もう今からでも戦ってやると言わんばかり。
あばば、どうしよう。
「あらあら、血気盛んね。混ぜて貰おうかしら」
キノンの生徒たちもやって来た。
先頭に今日のアクシラ生との戦争ゲームで旗を奪った二刀流の女子生徒がいる。
「今度は負けない」
そう言ってヴェルネスト生たちもやって来て……。
先生たちはすこし離れた場所からこっちを眺めていた。喧嘩? 別にいいよ。怪我人が出るなら、さすがに止めるけど──みたいな顔で!!
4つの学校の生徒たちがそれぞれ四方から進んできて、中央で円を組んでにらみ合う。
わたしはそそくさと会場から出ていった。
あんな雰囲気、怖い。わたしは明日……あんな人たちと戦わないといけないんだろうか。
廊下をひとりで進んでいると中庭を月明かりが照らしていた。
この前、変なロッカーを見つけた場所にはロッカーはない。
ベンチに座って夜空を見上げる。
とても大きな青くて丸い月。綺麗。でも……明日の不安を拭いさるほどじゃない。
夜の学園はいつも静かなものだけど、生徒の大半が会場に集まっているからいつもよりも静かだ。もはや静寂。

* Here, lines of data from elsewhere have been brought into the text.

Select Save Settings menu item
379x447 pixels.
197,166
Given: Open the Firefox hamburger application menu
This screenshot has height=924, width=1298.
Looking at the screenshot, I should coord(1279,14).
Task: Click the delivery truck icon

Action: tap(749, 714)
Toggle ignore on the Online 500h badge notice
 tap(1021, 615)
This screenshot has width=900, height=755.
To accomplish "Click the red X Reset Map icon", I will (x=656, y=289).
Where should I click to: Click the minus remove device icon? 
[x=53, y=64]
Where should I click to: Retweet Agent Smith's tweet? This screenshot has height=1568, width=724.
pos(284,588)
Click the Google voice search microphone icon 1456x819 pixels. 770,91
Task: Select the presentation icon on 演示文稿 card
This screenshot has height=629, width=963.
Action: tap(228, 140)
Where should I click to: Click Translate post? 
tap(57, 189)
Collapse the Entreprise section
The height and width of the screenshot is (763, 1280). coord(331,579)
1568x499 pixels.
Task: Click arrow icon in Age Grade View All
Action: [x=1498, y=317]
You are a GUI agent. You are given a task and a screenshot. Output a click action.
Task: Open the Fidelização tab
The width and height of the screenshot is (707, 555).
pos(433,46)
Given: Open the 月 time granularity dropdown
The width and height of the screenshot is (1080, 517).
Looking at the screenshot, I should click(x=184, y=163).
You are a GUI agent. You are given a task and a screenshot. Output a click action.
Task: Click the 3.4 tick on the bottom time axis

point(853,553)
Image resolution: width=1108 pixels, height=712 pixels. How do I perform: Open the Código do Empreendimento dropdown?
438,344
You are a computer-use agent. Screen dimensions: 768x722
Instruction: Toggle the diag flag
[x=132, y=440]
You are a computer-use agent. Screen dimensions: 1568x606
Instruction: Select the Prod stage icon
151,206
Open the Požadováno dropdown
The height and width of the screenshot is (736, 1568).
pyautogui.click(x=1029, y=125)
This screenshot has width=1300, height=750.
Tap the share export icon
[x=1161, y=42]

遠くで剣戟の音みたいな、金属同士がぶつかるような音が聞こえてるけど……ま、まあ戦ってないよね。きっと。うん。
「ねえ」
「あっはい」
わたしが白目でいると声が聞こえた。
中庭と廊下の境界からだ。
ウェーブのかかった短い金髪の女の子が月光の下に出てくる。
桜色の袖無しマントにはキノン王国の紋章が。
まるで人形のように完璧な顔。このエレガントな美人さん……そういえば前にも会場で会ったっけ。
「単刀直入に言わせて貰ってもいいかしら」
「えっ……なに?」
「あなたは明日の試合に出ないほうがいいわ」
「あっ」
やっぱり1年生が代表なんて、他の学園の生徒だって、嫌に決まってるよね。
「うん。……わたしもそうは思うんだけど」
ミレーユさんが出れなくなったのは、やっぱりわたしのせいではあるし。
そのミレーユさんに任された以上、出るべきだとも思ってる。
それでもこうやって出ないほうがいいと言われちゃうと……。
「わたくしは別に、あなたと戦いたいワケではないの」
言い終わると女の子は中庭から出ていった。
でも入れ替わるように新しく入ってきた人もいる。
グレーの軍服みたいな制服に身を包んだ、ベルさんだ。
「やあ」
「あっはい」
「その、ごめんね。実は話が聞こえてて」
「ああー」
「だから言うけど、あたしもさ、出るのはやめたほうがいいと思うんだ」
ベルさんも!?
わたしはあわあわと動いたけど、なにを言えばいいのか。
「いやっ、別にリーネちゃんがどうとかってワケじゃないんだけどね。その……キミが襲われるかもって話を聞いちゃって」
「わたしが?」
襲われる?
襲われるというか……昨晩襲われてるんですが。
「あの、実は昨日も襲われました。そのときは知り合いに助けてもらったんですけど」
「え”っ」
いつもクールなベルさんがあきらかに驚いている。
目を見開き、たじろいで。
「うそ……そうか、あいつ以外にも雇われているという可能性も……あったか。だとすれば……出場を辞退して部屋にこもって貰うのが一番……」
ぶつぶつと考え込んでいるベルさんを眺めながら、わたしはまた空を眺めた。
青白い大きな月を見ていると迷っているのが些細なことのように感じてしまう。
生徒会長であって3年生のミレーユさんは、出場したかったにちがいないんだ。
そのミレーユさんの代役を任せられたんだから!
わたしは迷っていられない!
「ベルさん」
聞こえているのかな。
「わたし、出ます。生徒会長の代わりに優勝してみせます!」
ベルさんは驚いていたけれど、わたしの真剣な顔を見て微笑んでくれた。
ちょっぴり困ったような、そんな微笑みだった。